The Aetolian League was a short-lived football league in the south east of England. It was established in 1959 after the Kent League folded, leaving a number of clubs without a league to play in. Seven of the founder members were from the Kent League and four from the London League. The league had two divisions, although Division Two consisted mainly of the reserve teams of clubs in Division One; Medway Corinthians and Orpington Athletic were the only two clubs to field a first team in Division Two; Medway joined in 1959 and left in 1961, with Orpington joining in 1960 and remaining until the league folded. As a result of Division Two being largely reserve teams, there was no promotion or relegation between the two divisions.

In 1964 after only five seasons of existence, it merged with the London League to form the Greater London League. This later merged with the Metropolitan League to form the Metropolitan–London League, which in turn merged with the Spartan League and later the South Midlands League to form the modern Spartan South Midlands League.

History

1959–60
Fourteen clubs joined the league for its first season:
Seven from the defunct Kent League (Deal Town, Faversham Town, Chatham Town, Snowdown Colliery Welfare, Herne Bay, Sheppey United and Whitstable Town)

* **Record list**:
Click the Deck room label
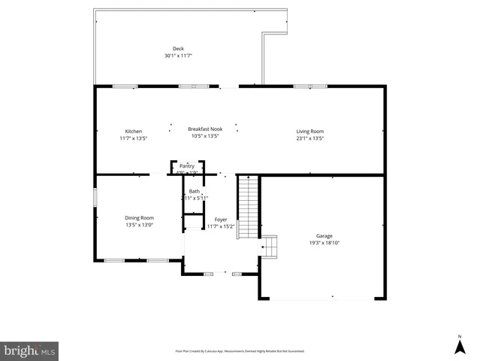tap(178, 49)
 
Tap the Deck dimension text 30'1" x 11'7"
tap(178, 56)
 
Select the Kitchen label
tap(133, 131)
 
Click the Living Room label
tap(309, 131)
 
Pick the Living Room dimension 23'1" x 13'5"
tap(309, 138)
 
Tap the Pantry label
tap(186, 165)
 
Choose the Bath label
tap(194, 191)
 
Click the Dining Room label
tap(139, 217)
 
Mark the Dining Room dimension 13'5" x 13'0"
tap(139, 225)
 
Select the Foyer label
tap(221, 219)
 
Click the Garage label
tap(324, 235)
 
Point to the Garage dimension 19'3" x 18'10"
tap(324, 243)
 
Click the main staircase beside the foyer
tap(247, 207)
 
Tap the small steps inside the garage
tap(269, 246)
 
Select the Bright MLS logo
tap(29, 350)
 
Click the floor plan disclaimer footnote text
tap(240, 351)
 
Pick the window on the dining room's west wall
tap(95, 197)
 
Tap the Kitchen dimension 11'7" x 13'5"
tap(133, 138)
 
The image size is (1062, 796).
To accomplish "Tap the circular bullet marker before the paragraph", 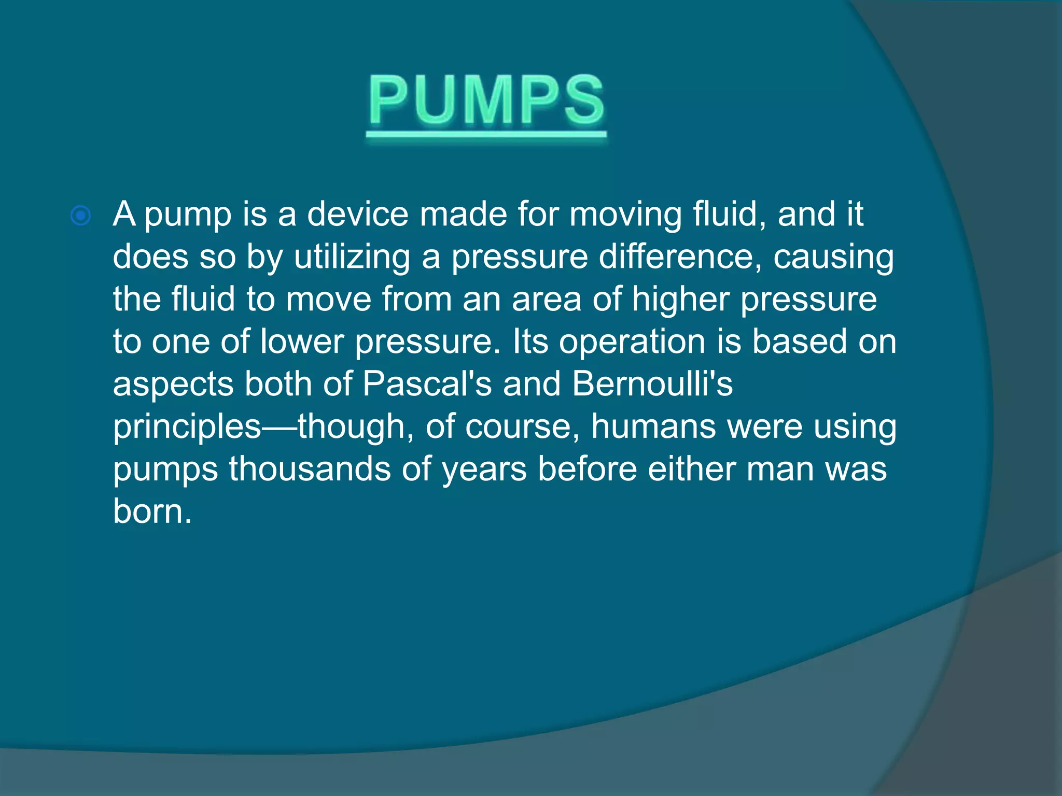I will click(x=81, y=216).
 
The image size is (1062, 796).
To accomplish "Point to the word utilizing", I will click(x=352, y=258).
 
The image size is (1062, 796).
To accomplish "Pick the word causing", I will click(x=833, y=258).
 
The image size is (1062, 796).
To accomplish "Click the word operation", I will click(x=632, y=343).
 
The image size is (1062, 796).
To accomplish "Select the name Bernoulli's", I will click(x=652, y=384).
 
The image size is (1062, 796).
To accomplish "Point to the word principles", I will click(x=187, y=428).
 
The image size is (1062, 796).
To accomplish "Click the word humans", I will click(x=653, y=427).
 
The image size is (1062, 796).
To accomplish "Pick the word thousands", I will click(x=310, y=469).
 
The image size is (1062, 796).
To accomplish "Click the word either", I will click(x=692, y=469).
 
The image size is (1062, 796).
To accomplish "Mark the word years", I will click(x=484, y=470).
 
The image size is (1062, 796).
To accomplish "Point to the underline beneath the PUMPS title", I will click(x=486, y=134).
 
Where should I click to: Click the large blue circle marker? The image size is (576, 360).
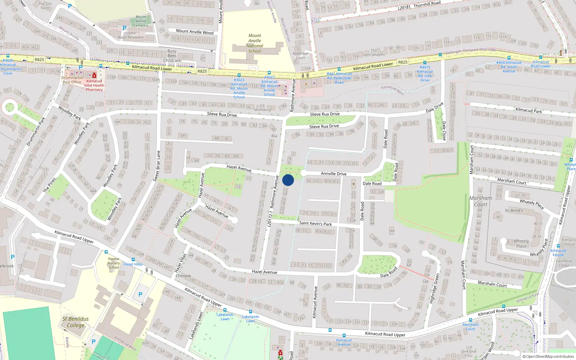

* **Task to complete**:
Answer these about the text on the Aetolian League, one per line:
1. In what year was the league established?
2. Which league did it merge with in 1964, and what league did that merger form?
3. How many clubs joined the league for its first season?

* **Written answer**:
1. 1959
2. The London League, forming the Greater London League
3. Fourteen